아래 데이터를 줄마다 번호를 붙인 목록으로 바꾸고 빈 줄은 빼 주세요. 그림은 답에 넣지 마세요.

스크린샷 및 페이지 위치 지정 데이터:
....................
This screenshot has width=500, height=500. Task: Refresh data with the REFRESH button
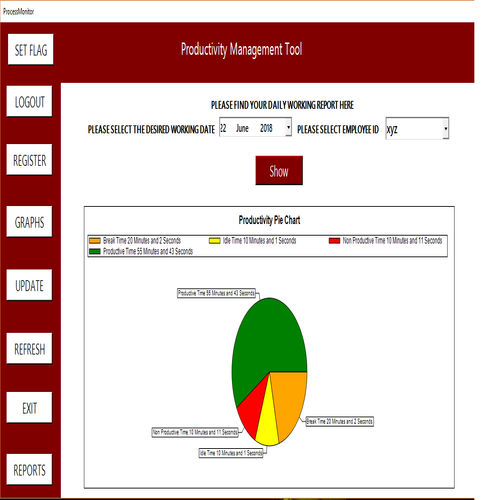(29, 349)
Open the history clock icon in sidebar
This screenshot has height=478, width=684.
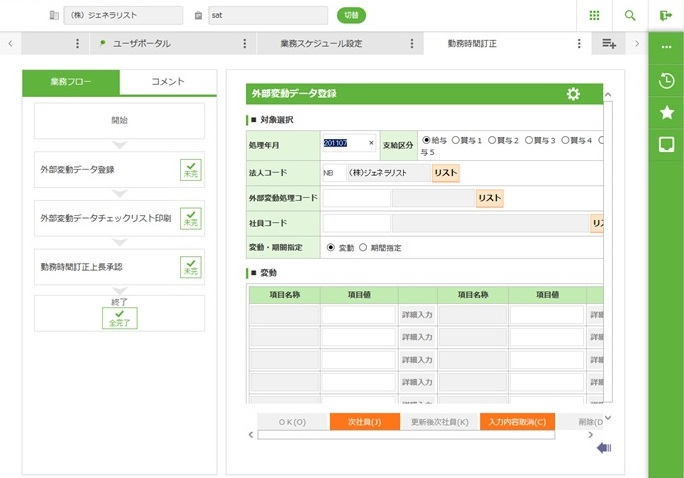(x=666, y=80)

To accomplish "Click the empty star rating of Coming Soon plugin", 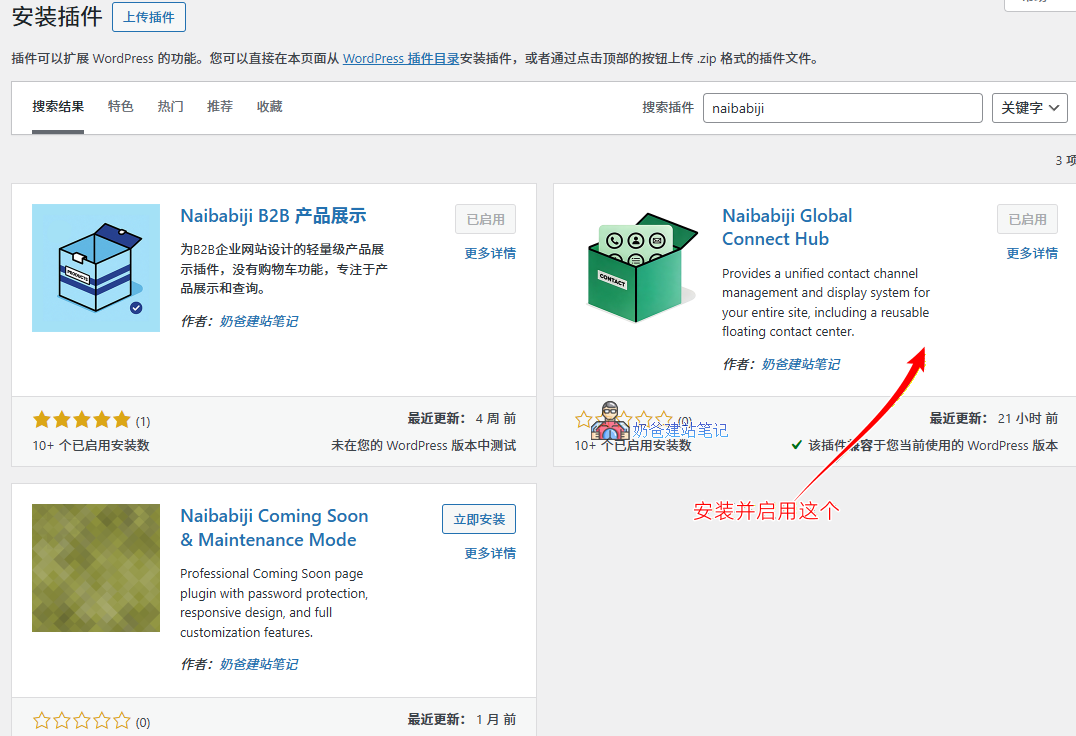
....................
● **해결한 문제**:
1. This screenshot has width=500, height=500. Task: Refresh data with the REFRESH button
2. (29, 349)
3. Open the history clock icon in sidebar
4. This screenshot has height=478, width=684.
5. (x=666, y=80)
6. To accomplish "Click the empty star rating of Coming Soon plugin", 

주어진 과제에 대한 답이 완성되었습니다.